Liquidity and Capital Resources

The liquidity and capital resources of Aeroflex Holding are essentially identical to the liquidity and capital resources of Aeroflex, with the following significant exception: Aeroflex Holding, in connection with its IPO of common stock on November 19, 2010, received net proceeds of $244.1 million after deducting underwriting discounts and offering expenses, whereas Aeroflex received the net proceeds of the IPO of $244.1 million in the form of a capital contribution from Aeroflex Holding. All indebtedness has been incurred by Aeroflex; such indebtedness is reflected on the balance sheets of Aeroflex Holding by virtue of the principles of consolidation. Aeroflex Holding’s principal source of liquidity has been the proceeds of the IPO. Aeroflex’s principal sources of liquidity include cash generated from operations, borrowings and availability under its credit facilities and contributions from Aeroflex Holding.

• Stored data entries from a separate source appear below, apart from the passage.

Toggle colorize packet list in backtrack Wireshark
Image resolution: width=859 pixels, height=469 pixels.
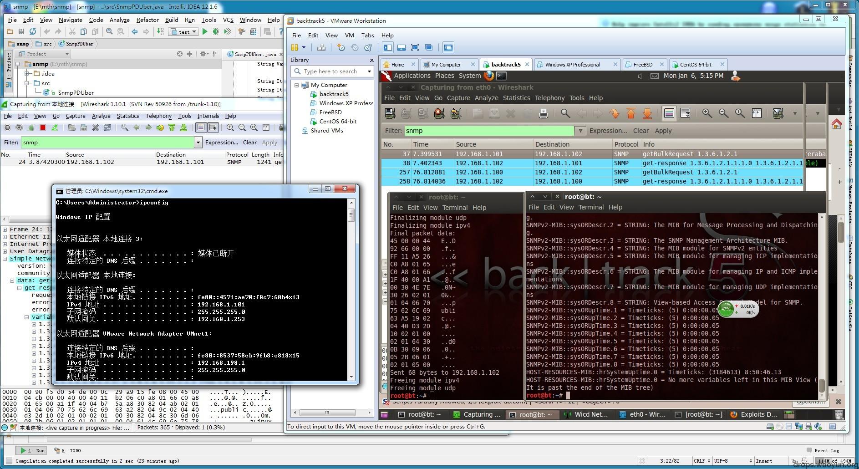point(669,113)
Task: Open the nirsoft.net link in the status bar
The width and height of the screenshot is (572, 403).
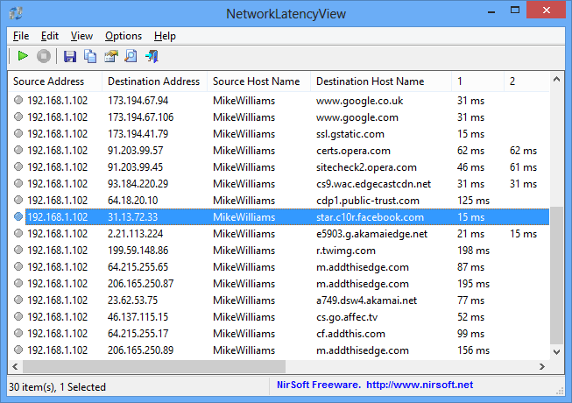Action: pyautogui.click(x=420, y=385)
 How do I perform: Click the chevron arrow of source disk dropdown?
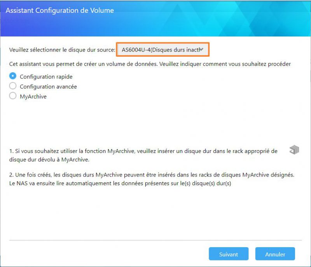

As of December 31, 2010, Aeroflex had $70.6 million of cash and cash equivalents, $267.2 million in working capital and its current ratio was 2.99 to 1.

Its principal liquidity requirements are to service its debt and interest and meet its working capital and capital expenditure needs. As of December 31, 2010, Aeroflex had $696.3 million of debt outstanding (of which $695.9 million was long-term), including approximately $489.1 million under the senior secured credit facility, $192.8 million of senior unsecured notes and $13.6 million under the senior subordinated unsecured credit facility. Additionally, at December 31, 2010 Aeroflex had a $50.0 million revolving senior secured credit facility available to it, under which $0 was outstanding.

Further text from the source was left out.